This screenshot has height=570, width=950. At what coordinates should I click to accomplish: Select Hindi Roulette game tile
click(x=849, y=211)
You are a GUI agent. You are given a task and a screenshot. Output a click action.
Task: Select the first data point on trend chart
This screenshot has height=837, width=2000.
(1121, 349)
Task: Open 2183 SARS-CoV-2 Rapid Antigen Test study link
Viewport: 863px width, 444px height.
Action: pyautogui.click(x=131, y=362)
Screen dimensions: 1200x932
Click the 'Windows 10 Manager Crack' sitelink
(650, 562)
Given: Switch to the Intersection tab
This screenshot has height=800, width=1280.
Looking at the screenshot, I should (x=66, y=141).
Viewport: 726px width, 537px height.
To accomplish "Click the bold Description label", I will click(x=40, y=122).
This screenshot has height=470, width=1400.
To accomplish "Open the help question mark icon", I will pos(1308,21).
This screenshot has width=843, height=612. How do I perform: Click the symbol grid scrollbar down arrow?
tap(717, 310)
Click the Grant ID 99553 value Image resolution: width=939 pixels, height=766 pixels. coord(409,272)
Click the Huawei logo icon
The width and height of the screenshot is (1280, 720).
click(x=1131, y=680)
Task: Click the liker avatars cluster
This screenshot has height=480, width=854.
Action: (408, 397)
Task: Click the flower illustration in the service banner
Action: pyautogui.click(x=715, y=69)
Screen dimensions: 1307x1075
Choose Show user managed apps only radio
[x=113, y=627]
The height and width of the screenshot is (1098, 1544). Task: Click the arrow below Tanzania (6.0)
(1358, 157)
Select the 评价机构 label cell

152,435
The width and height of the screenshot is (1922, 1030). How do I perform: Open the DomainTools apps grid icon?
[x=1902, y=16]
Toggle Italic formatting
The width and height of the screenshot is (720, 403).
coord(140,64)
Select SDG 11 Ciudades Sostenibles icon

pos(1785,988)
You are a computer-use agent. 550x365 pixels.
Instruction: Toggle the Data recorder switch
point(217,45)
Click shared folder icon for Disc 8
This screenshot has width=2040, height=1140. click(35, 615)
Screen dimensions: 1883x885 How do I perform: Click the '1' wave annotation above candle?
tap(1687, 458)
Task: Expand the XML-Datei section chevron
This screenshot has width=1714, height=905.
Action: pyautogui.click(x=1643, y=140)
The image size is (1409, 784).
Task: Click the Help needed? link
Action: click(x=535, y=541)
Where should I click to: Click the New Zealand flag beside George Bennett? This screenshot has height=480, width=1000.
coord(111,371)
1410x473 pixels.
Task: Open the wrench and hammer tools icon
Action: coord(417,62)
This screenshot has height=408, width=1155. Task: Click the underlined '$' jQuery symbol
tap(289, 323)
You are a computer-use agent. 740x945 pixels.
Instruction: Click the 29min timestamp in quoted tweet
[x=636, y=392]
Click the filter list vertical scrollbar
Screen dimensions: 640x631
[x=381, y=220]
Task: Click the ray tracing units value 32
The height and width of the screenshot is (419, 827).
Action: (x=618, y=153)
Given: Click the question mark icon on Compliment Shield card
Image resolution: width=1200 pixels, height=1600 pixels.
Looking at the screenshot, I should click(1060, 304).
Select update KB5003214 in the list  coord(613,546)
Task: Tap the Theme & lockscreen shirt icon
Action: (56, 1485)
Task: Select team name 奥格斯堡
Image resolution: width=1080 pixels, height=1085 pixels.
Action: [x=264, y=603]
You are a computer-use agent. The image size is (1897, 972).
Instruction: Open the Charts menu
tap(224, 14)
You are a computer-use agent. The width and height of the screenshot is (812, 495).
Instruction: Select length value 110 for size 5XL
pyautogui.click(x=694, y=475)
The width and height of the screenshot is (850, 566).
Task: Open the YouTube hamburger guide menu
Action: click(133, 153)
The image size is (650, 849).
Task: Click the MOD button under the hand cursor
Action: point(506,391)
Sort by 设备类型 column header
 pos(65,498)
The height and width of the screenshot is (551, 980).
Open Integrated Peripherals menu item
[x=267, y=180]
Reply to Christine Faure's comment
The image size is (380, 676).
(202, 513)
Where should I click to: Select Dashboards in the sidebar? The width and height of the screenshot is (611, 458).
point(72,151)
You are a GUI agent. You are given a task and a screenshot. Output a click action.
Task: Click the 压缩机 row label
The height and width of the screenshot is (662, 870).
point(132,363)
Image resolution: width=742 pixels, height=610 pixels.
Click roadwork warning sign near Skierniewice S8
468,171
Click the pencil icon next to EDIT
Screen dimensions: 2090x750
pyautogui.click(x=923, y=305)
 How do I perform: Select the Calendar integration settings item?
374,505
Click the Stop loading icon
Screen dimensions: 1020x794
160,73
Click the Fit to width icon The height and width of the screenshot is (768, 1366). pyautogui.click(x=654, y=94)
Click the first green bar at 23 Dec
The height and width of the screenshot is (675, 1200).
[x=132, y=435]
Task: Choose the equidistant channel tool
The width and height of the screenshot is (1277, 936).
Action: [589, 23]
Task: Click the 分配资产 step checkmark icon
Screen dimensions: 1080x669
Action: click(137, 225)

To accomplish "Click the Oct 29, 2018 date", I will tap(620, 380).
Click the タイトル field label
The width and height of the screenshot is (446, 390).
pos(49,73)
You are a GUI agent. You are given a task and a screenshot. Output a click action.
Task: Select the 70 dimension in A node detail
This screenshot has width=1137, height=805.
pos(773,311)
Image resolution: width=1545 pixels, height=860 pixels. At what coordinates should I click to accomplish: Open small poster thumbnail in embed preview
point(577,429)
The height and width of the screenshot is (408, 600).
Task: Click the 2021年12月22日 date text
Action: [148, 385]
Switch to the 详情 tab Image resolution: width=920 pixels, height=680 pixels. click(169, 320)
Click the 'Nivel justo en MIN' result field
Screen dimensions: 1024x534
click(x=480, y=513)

---*---

§ ASSIGNED TASK
In full and word for word, set down the records shown above.

§ TASK RESULT
This screenshot has height=570, width=950. At what coordinates should I click to accomplish: Select Hindi Roulette game tile
click(x=849, y=211)
You are a GUI agent. You are given a task and a screenshot. Output a click action.
Task: Select the first data point on trend chart
This screenshot has height=837, width=2000.
(1121, 349)
Task: Open 2183 SARS-CoV-2 Rapid Antigen Test study link
Viewport: 863px width, 444px height.
Action: pyautogui.click(x=131, y=362)
Screen dimensions: 1200x932
Click the 'Windows 10 Manager Crack' sitelink
(650, 562)
Given: Switch to the Intersection tab
This screenshot has height=800, width=1280.
Looking at the screenshot, I should (x=66, y=141).
Viewport: 726px width, 537px height.
To accomplish "Click the bold Description label", I will click(x=40, y=122).
This screenshot has height=470, width=1400.
To accomplish "Open the help question mark icon", I will pos(1308,21).
This screenshot has width=843, height=612. How do I perform: Click the symbol grid scrollbar down arrow?
tap(717, 310)
Click the Grant ID 99553 value Image resolution: width=939 pixels, height=766 pixels. coord(409,272)
Click the Huawei logo icon
The width and height of the screenshot is (1280, 720).
click(x=1131, y=680)
Task: Click the liker avatars cluster
This screenshot has height=480, width=854.
Action: (408, 397)
Task: Click the flower illustration in the service banner
Action: pyautogui.click(x=715, y=69)
Screen dimensions: 1307x1075
Choose Show user managed apps only radio
[x=113, y=627]
The height and width of the screenshot is (1098, 1544). Task: Click the arrow below Tanzania (6.0)
(1358, 157)
Select the 评价机构 label cell

152,435
The width and height of the screenshot is (1922, 1030). How do I perform: Open the DomainTools apps grid icon?
[x=1902, y=16]
Toggle Italic formatting
The width and height of the screenshot is (720, 403).
coord(140,64)
Select SDG 11 Ciudades Sostenibles icon

pos(1785,988)
You are a computer-use agent. 550x365 pixels.
Instruction: Toggle the Data recorder switch
point(217,45)
Click shared folder icon for Disc 8
This screenshot has width=2040, height=1140. click(35, 615)
Screen dimensions: 1883x885 How do I perform: Click the '1' wave annotation above candle?
tap(1687, 458)
Task: Expand the XML-Datei section chevron
This screenshot has width=1714, height=905.
Action: pyautogui.click(x=1643, y=140)
The image size is (1409, 784).
Task: Click the Help needed? link
Action: click(x=535, y=541)
Where should I click to: Click the New Zealand flag beside George Bennett? This screenshot has height=480, width=1000.
coord(111,371)
1410x473 pixels.
Task: Open the wrench and hammer tools icon
Action: coord(417,62)
This screenshot has height=408, width=1155. Task: Click the underlined '$' jQuery symbol
tap(289, 323)
You are a computer-use agent. 740x945 pixels.
Instruction: Click the 29min timestamp in quoted tweet
[x=636, y=392]
Click the filter list vertical scrollbar
Screen dimensions: 640x631
[x=381, y=220]
Task: Click the ray tracing units value 32
The height and width of the screenshot is (419, 827).
Action: (x=618, y=153)
Given: Click the question mark icon on Compliment Shield card
Image resolution: width=1200 pixels, height=1600 pixels.
Looking at the screenshot, I should click(1060, 304).
Select update KB5003214 in the list  coord(613,546)
Task: Tap the Theme & lockscreen shirt icon
Action: (56, 1485)
Task: Select team name 奥格斯堡
Image resolution: width=1080 pixels, height=1085 pixels.
Action: [x=264, y=603]
You are a computer-use agent. The image size is (1897, 972).
Instruction: Open the Charts menu
tap(224, 14)
You are a computer-use agent. The width and height of the screenshot is (812, 495).
Instruction: Select length value 110 for size 5XL
pyautogui.click(x=694, y=475)
The width and height of the screenshot is (850, 566).
Task: Open the YouTube hamburger guide menu
Action: click(133, 153)
The image size is (650, 849).
Task: Click the MOD button under the hand cursor
Action: point(506,391)
Sort by 设备类型 column header
 pos(65,498)
The height and width of the screenshot is (551, 980).
Open Integrated Peripherals menu item
[x=267, y=180]
Reply to Christine Faure's comment
The image size is (380, 676).
(202, 513)
Where should I click to: Select Dashboards in the sidebar? The width and height of the screenshot is (611, 458).
point(72,151)
You are a GUI agent. You are given a task and a screenshot. Output a click action.
Task: Click the 压缩机 row label
The height and width of the screenshot is (662, 870).
point(132,363)
Image resolution: width=742 pixels, height=610 pixels.
Click roadwork warning sign near Skierniewice S8
468,171
Click the pencil icon next to EDIT
Screen dimensions: 2090x750
pyautogui.click(x=923, y=305)
 How do I perform: Select the Calendar integration settings item?
374,505
Click the Stop loading icon
Screen dimensions: 1020x794
160,73
Click the Fit to width icon The height and width of the screenshot is (768, 1366). pyautogui.click(x=654, y=94)
Click the first green bar at 23 Dec
The height and width of the screenshot is (675, 1200).
[x=132, y=435]
Task: Choose the equidistant channel tool
The width and height of the screenshot is (1277, 936).
Action: [589, 23]
Task: Click the 分配资产 step checkmark icon
Screen dimensions: 1080x669
Action: click(137, 225)

To accomplish "Click the Oct 29, 2018 date", I will tap(620, 380).
Click the タイトル field label
The width and height of the screenshot is (446, 390).
pos(49,73)
You are a GUI agent. You are given a task and a screenshot. Output a click action.
Task: Select the 70 dimension in A node detail
This screenshot has width=1137, height=805.
pos(773,311)
Image resolution: width=1545 pixels, height=860 pixels. At what coordinates should I click to accomplish: Open small poster thumbnail in embed preview
point(577,429)
The height and width of the screenshot is (408, 600).
Task: Click the 2021年12月22日 date text
Action: [148, 385]
Switch to the 详情 tab Image resolution: width=920 pixels, height=680 pixels. click(169, 320)
Click the 'Nivel justo en MIN' result field
Screen dimensions: 1024x534
click(x=480, y=513)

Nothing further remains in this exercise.